**Page excerpt**.
────────────────
Before jumping to an answer, my question is more than the difference between the current date and her birthdate.

Multiple times in the Voyager series, there is a time skew.

  • Blink of an Eye: Voyager is caught in a planet that progressed through time much faster than outside of space. Chakotay says "If our orbit starts to decay, Voyager will begin feeling the effects of the differential, and we'll begin aging hundreds of times faster than normal space
  • Relativity: Captain Janeway is pulled to the 29th Century by a timeship. She is likely deposited back in the 24th century at the same instant she was removed.
  • Time and Again: Captain Janeway goes a couple days in the past, due to a disaster (of course this timeline was reset, so it may not count)

Among others...

I'd calculate age as how long I have been alive, taking into account the speed of time in my location.

So, taking into account all of the time skew, how old would Captain Janeway be?

  • The incidents you name seem to be negligible regarding her total age, as they all take place in a matter of days. Other than that, we don't know for certain when she was born.
    – bitmask
    Commented Sep 26, 2012 at 16:09
  • Given all episodes where she ages separate from the rest of the universe, her actual age is likely less than 3 days more than the difference in her calculated age stardate to stardate. Commented Sep 26, 2012 at 16:30
  • They might be negligible. But maybe we could figure out the approximate skew? Commented Sep 26, 2012 at 16:30
  • 3
    Also, don't forget the time she went Warp 10, became a lizard, and had children. Perhaps the warp 10 trip caused time to accelerate? Who knows? Commented Sep 26, 2012 at 16:32
  • 7
    I can confirm that having kids ages a person. Especially once they hit terrible twos. Commented Sep 27, 2012 at 1:33

1 Answer 1


While the show glosses over it, there's a difference between time travel and parallel universe creation, and it comes down to how many "copies" of a person there are:

  • In time travel, there's only one "copy" of an individual. That person somehow exits the normal flow of time and enters back in a different place.

    In Voyager, this includes episodes like "Parallax", "Eye of the Needle", "Death Wish", "Future's End", "Before and After", "Fury", and "Shattered".

  • In parallel universe creation, there are multiple "copies". An event spawns a copy of the existing universe at a specific moment of time, creating a copy of the individuals within it. In usual Star Trek fashion, that copy is usually either destroyed or never heard from again when the events of the episode resolve and the viewer's frame of reference goes back to the original Universe.

    In Voyager, examples of this include "Time and Again", "Deadlock", and "Year of Hell".

So, looking at the proper time travel episodes:


In this episode, the crew is trapped inside a quantum singularity. Janeway and Torres take a shuttle at leaves Voyager's frame of reference, but is resolved to be only a 20 minute discrepancy.

Janeway's cumulative age differential: 20 minutes

"Eye of the Needle"

Janeway doesn't time travel in this episode: the time traveling is done by a Romulan through a wormhole.

Janeway's cumulative age differential: (still) 20 minutes

"Death Wish"

In this episode, the Q are Q and use their powers to throw Voyager back and forth through time, but only for a few minutes, and the viewer sees this in real-time.
────────────────
**Data lines**.
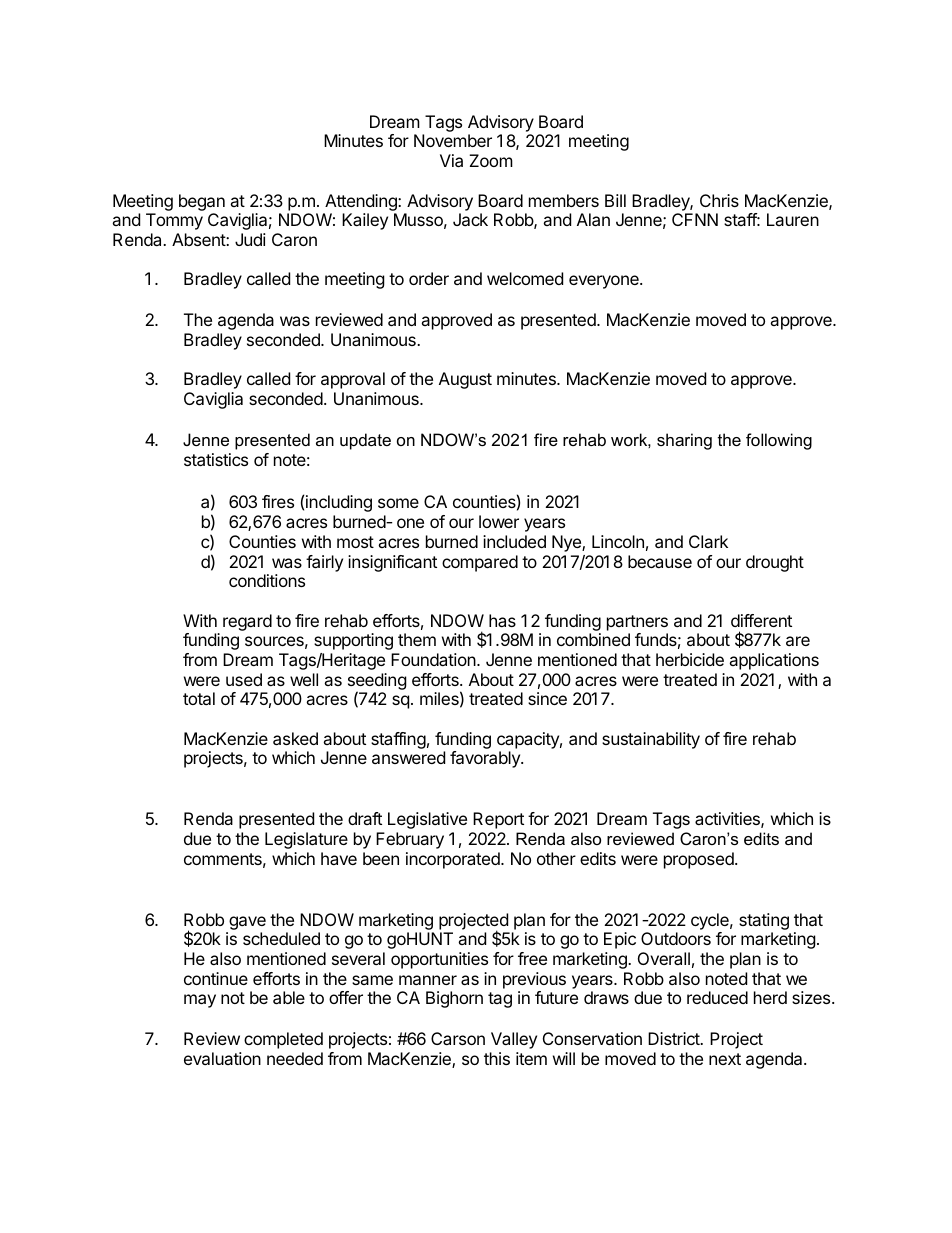 The image size is (952, 1233). Describe the element at coordinates (486, 759) in the screenshot. I see `favorably` at that location.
────────────────
**Stated exercise A**.
Answer these questions from the Captain Janeway page:
(i) In "Relativity," to which century is Janeway pulled by a timeship?
(ii) Which Voyager episodes are given as examples of parallel universe creation?
(iii) In "Eye of the Needle," who does the time traveling?
**Stated exercise B**.
Please say whether each statement agrees with the Captain Janeway page, and support each yes or no with the deciding words from it:
(i) In "Time and Again," Janeway goes a couple of weeks into the past.
(ii) The first comment says her birthdate is known for certain.
(iii) In "Death Wish," Voyager is thrown through time for only a few minutes.
The data plays no part in this work.

**Final answer A**.
(i) The 29th Century.
(ii) "Time and Again", "Deadlock", and "Year of Hell".
(iii) A Romulan, through a wormhole.

**Final answer B**.
(i) No: "Captain Janeway goes a couple days in the past"
(ii) No: "we don't know for certain when she was born."
(iii) Yes: "use their powers to throw Voyager back and forth through time, but only for a few minutes"